▶ [EXCERPTED RECORDS]:
★ ★ ★ ★ ★ ★ ★

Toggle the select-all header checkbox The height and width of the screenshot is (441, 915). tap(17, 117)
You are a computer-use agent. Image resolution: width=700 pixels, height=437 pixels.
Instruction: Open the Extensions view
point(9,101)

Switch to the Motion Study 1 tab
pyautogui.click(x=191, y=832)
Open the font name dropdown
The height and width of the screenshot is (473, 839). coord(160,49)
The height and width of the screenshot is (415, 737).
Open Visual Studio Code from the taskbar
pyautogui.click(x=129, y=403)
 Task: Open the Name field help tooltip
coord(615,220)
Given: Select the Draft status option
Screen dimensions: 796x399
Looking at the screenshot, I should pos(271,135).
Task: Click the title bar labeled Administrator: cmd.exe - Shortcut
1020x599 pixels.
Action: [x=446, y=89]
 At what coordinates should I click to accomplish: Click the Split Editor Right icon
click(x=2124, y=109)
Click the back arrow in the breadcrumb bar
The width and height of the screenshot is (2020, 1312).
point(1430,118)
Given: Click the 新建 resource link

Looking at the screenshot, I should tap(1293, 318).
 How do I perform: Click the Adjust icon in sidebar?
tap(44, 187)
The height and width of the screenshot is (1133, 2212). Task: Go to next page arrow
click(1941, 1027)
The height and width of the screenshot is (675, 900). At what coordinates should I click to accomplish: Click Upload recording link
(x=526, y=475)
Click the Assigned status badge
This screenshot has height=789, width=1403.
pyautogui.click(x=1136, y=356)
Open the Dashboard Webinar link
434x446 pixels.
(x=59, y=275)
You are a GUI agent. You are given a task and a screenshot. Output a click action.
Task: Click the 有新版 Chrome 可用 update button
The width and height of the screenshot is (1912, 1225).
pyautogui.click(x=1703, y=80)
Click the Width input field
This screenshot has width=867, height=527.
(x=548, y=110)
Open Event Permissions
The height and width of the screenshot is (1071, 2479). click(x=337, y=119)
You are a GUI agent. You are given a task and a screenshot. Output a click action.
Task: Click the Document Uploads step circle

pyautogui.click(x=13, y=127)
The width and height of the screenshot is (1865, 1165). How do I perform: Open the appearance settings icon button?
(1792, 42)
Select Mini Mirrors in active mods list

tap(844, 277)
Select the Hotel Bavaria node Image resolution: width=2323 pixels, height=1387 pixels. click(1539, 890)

★ ★ ★ ★ ★ ★ ★

▶ [ABOUT THIS TASK]: Reproduce each record exactly, leaving nothing out.

▶ [RESPONSE TO THE EXERCISE]:
Toggle the select-all header checkbox The height and width of the screenshot is (441, 915). tap(17, 117)
You are a computer-use agent. Image resolution: width=700 pixels, height=437 pixels.
Instruction: Open the Extensions view
point(9,101)

Switch to the Motion Study 1 tab
pyautogui.click(x=191, y=832)
Open the font name dropdown
The height and width of the screenshot is (473, 839). coord(160,49)
The height and width of the screenshot is (415, 737).
Open Visual Studio Code from the taskbar
pyautogui.click(x=129, y=403)
 Task: Open the Name field help tooltip
coord(615,220)
Given: Select the Draft status option
Screen dimensions: 796x399
Looking at the screenshot, I should pos(271,135).
Task: Click the title bar labeled Administrator: cmd.exe - Shortcut
1020x599 pixels.
Action: [x=446, y=89]
 At what coordinates should I click to accomplish: Click the Split Editor Right icon
click(x=2124, y=109)
Click the back arrow in the breadcrumb bar
The width and height of the screenshot is (2020, 1312).
point(1430,118)
Given: Click the 新建 resource link

Looking at the screenshot, I should tap(1293, 318).
 How do I perform: Click the Adjust icon in sidebar?
tap(44, 187)
The height and width of the screenshot is (1133, 2212). Task: Go to next page arrow
click(1941, 1027)
The height and width of the screenshot is (675, 900). At what coordinates should I click to accomplish: Click Upload recording link
(x=526, y=475)
Click the Assigned status badge
This screenshot has height=789, width=1403.
pyautogui.click(x=1136, y=356)
Open the Dashboard Webinar link
434x446 pixels.
(x=59, y=275)
You are a GUI agent. You are given a task and a screenshot. Output a click action.
Task: Click the 有新版 Chrome 可用 update button
The width and height of the screenshot is (1912, 1225).
pyautogui.click(x=1703, y=80)
Click the Width input field
This screenshot has width=867, height=527.
(x=548, y=110)
Open Event Permissions
The height and width of the screenshot is (1071, 2479). click(x=337, y=119)
You are a GUI agent. You are given a task and a screenshot. Output a click action.
Task: Click the Document Uploads step circle

pyautogui.click(x=13, y=127)
The width and height of the screenshot is (1865, 1165). How do I perform: Open the appearance settings icon button?
(1792, 42)
Select Mini Mirrors in active mods list

tap(844, 277)
Select the Hotel Bavaria node Image resolution: width=2323 pixels, height=1387 pixels. click(1539, 890)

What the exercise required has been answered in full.